On a rainy day in the last weekend of May, collector and developer Christian Ringnes celebrated the unveiling of two new additions to Oslo’s Ekebergparken sculpture park with a lavish open-air event for hundreds of guests who adhered to the evening’s strictly black-and-white dress code.
Inaugurated in 2013, after nearly a decade of planning, the 64-acre public park offers a postcard-perfect view of Oslo’s stunning harbor, the sleek opera house, the Nobel Peace Prize building, and the Renzo Piano-designed Astrup Fearnley Museum.
Ekebergparken is a historic site with remains from the Stone, Bronze, and Viking ages. It first opened as a public park to improve the health of the city’s inhabitants some 120 years ago, but fell out of fashion and slowly deteriorated.
Ringnes, who is credited with reviving the park, works closely with the city council and an advisory committee on acquisitions, and the scavenger hunt for the artworks along the pathways is a joyful experience for any art enthusiast.
The sculptures on display run the gamut from classic masters like Auguste Rodin and Aristide Maillol to site-specific contemporary installations by Jenny Holzer, Louise Bourgeois, and Tony Oursler, as well as a Dan Graham pavilion, and a skyscape by James Turrell, where sunrise sessions for small groups can be booked (see See James Turrell’s Spectacular Light Projections at Houghton Hall and National Gallery of Art in Canberra Offers Naked Tours of James Turrell’s Artwork).
Interestingly, the two new additions to the park came from YBAs, and their themes and materials inspired the evening’s black-and-white color code.
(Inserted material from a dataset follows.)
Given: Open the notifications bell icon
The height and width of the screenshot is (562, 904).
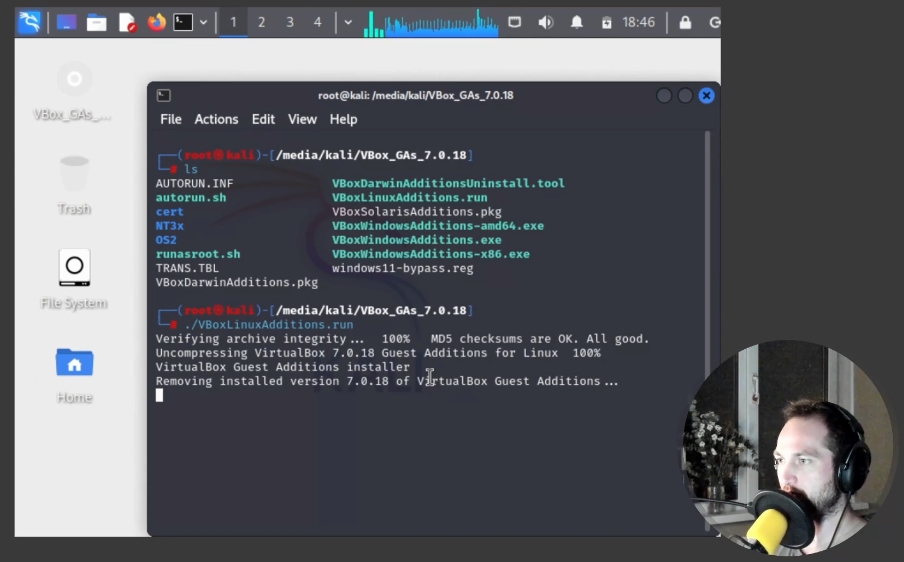Looking at the screenshot, I should (x=577, y=22).
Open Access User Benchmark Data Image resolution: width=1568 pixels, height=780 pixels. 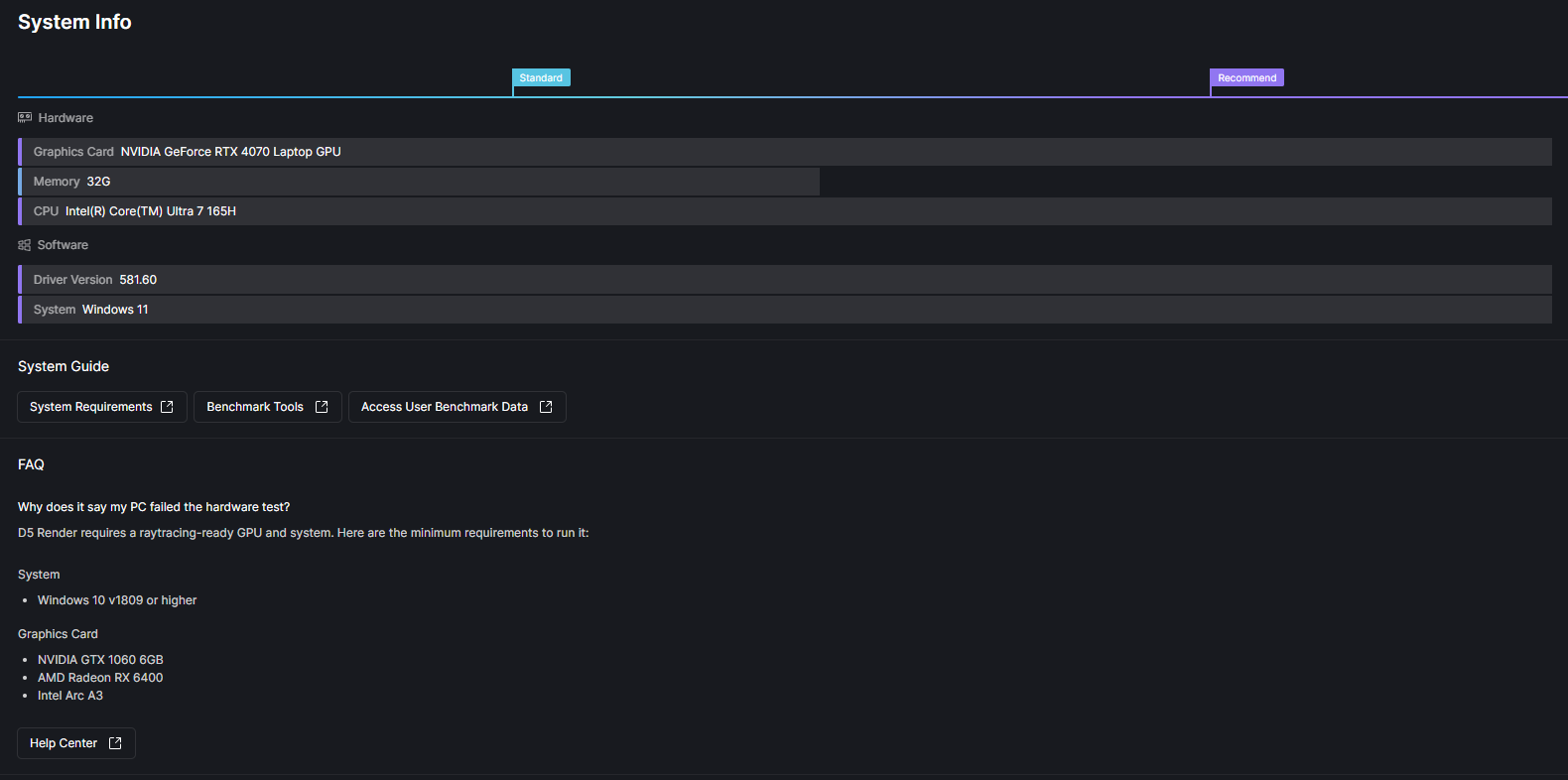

Sturm und Drang (2014), by the Chapman Brothers revisits the artists’ explorations of Goya’s Disasters of War series, using maggots and skeletons from joke shops cast in bronze. Anatomy of an Angel (2008), on the other hand, is the first ever marble sculpture produced by Damien Hirst (see Damien Hirst Has Turned 50. We Review His Life and Career). Both works play on dualities: life and death, humor and solemnity, beauty and decay, good and bad.
The sculptures were unveiled to much ado. Teenage performers in black and white leotards and wings danced along the winding pathways leading to the site. Following an a capella performance and welcome speeches, Jake Chapman took to the stage and confessed to an enthusiastic audience of well-heeled Norwegians that, to him, the hoopla was more confounding than a recent family visit to Euro Disney, and that he felt like he had “joined a Scandinavian cult.”
The speech was received with good humor, and the swarm continued to the site of the newly unveiled Hirst. The location, with its undulating lush greenery, is said to be the backdrop scenery in Edvard Munch’s The Dance of Life. As some guests—including Chapman—sought shelter from the rain, the evening’s program continued undeterred, with an interpretive dance inspired by the Munch painting.